À force de miniaturiser les batteries et de plier les panneaux, l’industrie a fini par buter sur une limite simple : le soleil, lui, ne se déplace pas là où vous êtes… c’est vous qui vous adaptez.
Avec le Solar Mars Bot, Jackery renverse le principe : une station solaire sur roues qui cherche la lumière, se repositionne, et vient livrer de l’énergie « à la demande » dans un jardin, un chantier léger ou un campement.
Une idée de robot « tournesol » qui revient en version plus crédible
Le Solar Mars Bot n’est pas né en 2026 : Jackery l’avait déjà montré il y a 2 ans comme une vision de « panneau solaire mobile » capable de suivre le soleil.
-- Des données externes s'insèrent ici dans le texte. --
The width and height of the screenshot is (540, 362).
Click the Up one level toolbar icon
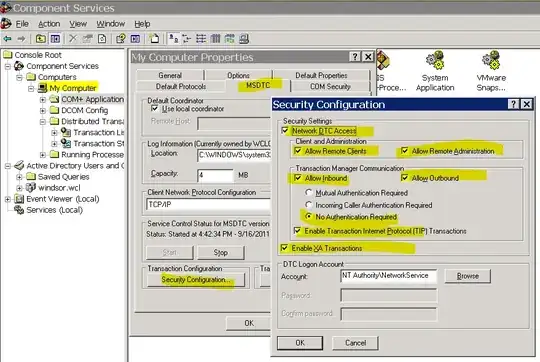coord(41,39)
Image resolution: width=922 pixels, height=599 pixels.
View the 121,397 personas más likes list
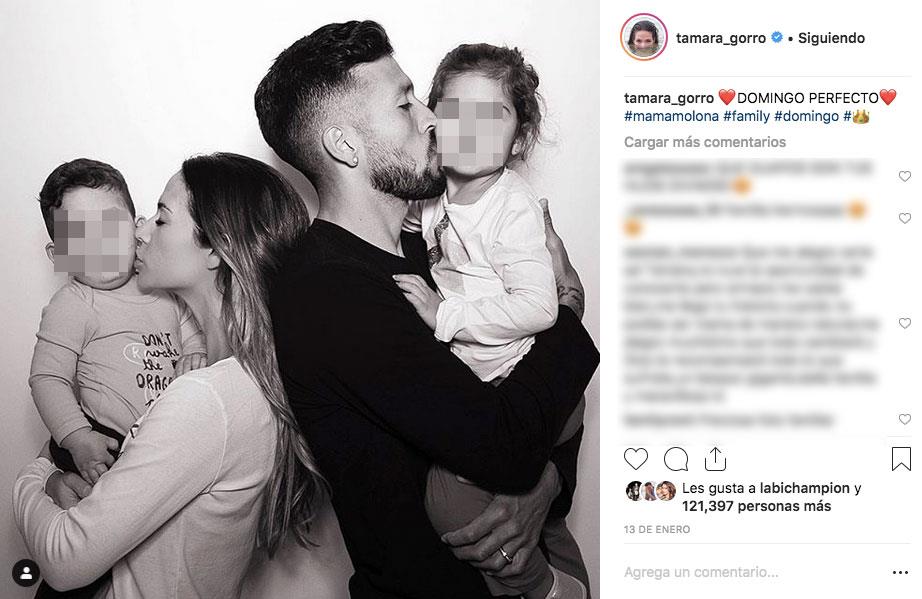(x=756, y=507)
Ce qui change au CES 2026, c’est l’insistance sur l’usage : Jackery le présente comme une brique de son « Solar Home Ecosystem », donc moins comme un gadget de salon que comme un nouvel objet de l’énergie domestique — un complément mobile aux solutions de secours et aux stations de puissance.
Jackery met en avant une navigation autonome assistée par vision (« AI-enhanced computer vision »), avec un comportement quasi « compagnon » : le robot peut suivre son utilisateur et se repositionner pour maximiser l’ensoleillement.
Côté solaire, deux chiffres cohabitent — et ils racontent la philosophie du produit :
- Sur la page CES 2026 de Jackery, le Solar Mars Bot est décrit avec des panneaux auto-rétractables de 300 W pour faciliter le rangement et la mobilité.
- Sur la page dédiée au produit, Jackery indique qu’une fois déployé, l’ensemble peut étendre six panneaux et monter jusqu’à 600 W de génération.
En clair : compact quand il faut se déplacer, plus généreux quand il « plante ses ailes » pour charger.
Sur la partie stockage, certaines couvertures du CES 2026 évoquent une capacité autour de 5 000 Wh, tandis que d’autres parlent d’un système modulaire LiFePO4 de 2 kWh par module (ce qui laisse entendre plusieurs variantes possibles selon marchés/configurations).


À quoi ça sert, vraiment ? Trois scénarios crédibles
1) Jardin/maison : l’appoint mobile
Pour alimenter ponctuellement un équipement extérieur (outil, éclairage, réseau, entertainment) sans tirer de rallonge, le robot devient une « prise » qui vient à vous. C’est d’ailleurs l’angle que Jackery pousse : énergie pendant les coupures prolongées, extension d’un backup domestique, alimentation là où il n’y a pas de prise.
2) Outdoor : la station solaire qui s’auto-optimise
En camping, sur un événement ou en vanlife, la promesse est séduisante : au lieu de déplacer le panneau, c’est la station qui cherche la meilleure exposition. Frandroid résume l’idée sans détour : « au lieu de déplacer vos panneaux manuellement… le robot le fait tout seul ».
3) Pro/inspection/urgence : le robot-batterie
D’autres usages plus « terrain » (inspection, loisirs outdoor, voire secours) : jusqu’à 1,8 m/s, évitement d’obstacles, garde au sol d’environ 5 cm, et inclinaison de suivi solaire jusqu’à 60°.
Un produit qui force une nouvelle question — la mobilité vaut-elle le coût ?
Le Solar Mars Bot est fascinant parce qu’il déplace le débat. D’ordinaire, on juge une solution solaire sur deux axes : rendement et capacité. Ici, Jackery ajoute un troisième paramètre : l’autonomie de placement.
C’est potentiellement utile (optimiser l’ensoleillement, rapprocher la sortie d’énergie, éviter de porter), mais ça introduit aussi des coûts et des compromis : mécanique, sécurité, entretien, gestion des obstacles, usage réel vs démo. Même la presse pro-solaire pose la bonne question : à quel moment le gain « suivi du soleil » justifie l’écart face à un panneau statique bien orienté ?
Et puis il y a l’angle que Jackery n’a pas encore complètement verrouillé publiquement : prix, disponibilité, niveaux de configuration. À ce stade, c’est encore un objet de CES, au sens noble : une direction, plus qu’un produit de masse.
Mais une direction cohérente avec notre époque : celle où l’énergie devient un service mobile — et où la tech, au lieu d’être « branchée », commence à se brancher elle-même.